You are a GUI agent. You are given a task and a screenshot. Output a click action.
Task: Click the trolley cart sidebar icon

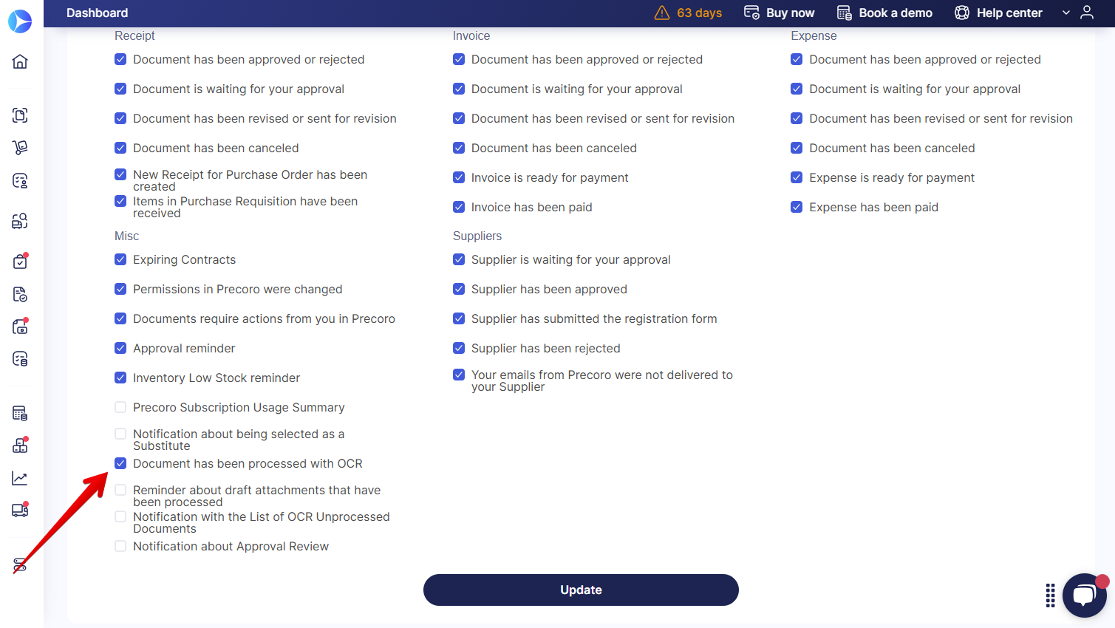(20, 148)
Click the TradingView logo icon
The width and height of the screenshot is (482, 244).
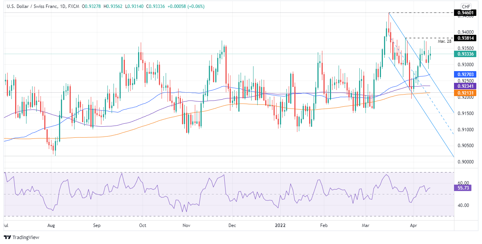click(8, 237)
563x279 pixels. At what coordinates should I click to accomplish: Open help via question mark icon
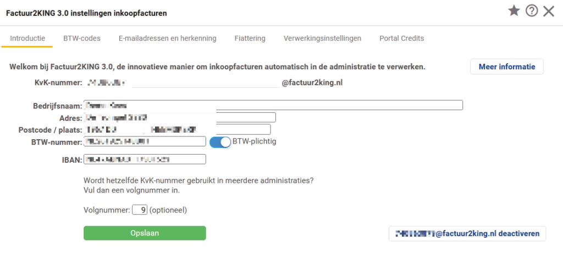(x=531, y=11)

• **What you have to do**
Please copy the lines above word for word, leaving out the pictures.

• **Written reply**
You are a GUI agent. You are given a task and a screenshot. Output a click action.
Task: Click the trolley cart sidebar icon

(20, 148)
Click the TradingView logo icon
The width and height of the screenshot is (482, 244).
click(8, 237)
563x279 pixels. At what coordinates should I click to accomplish: Open help via question mark icon
(x=531, y=11)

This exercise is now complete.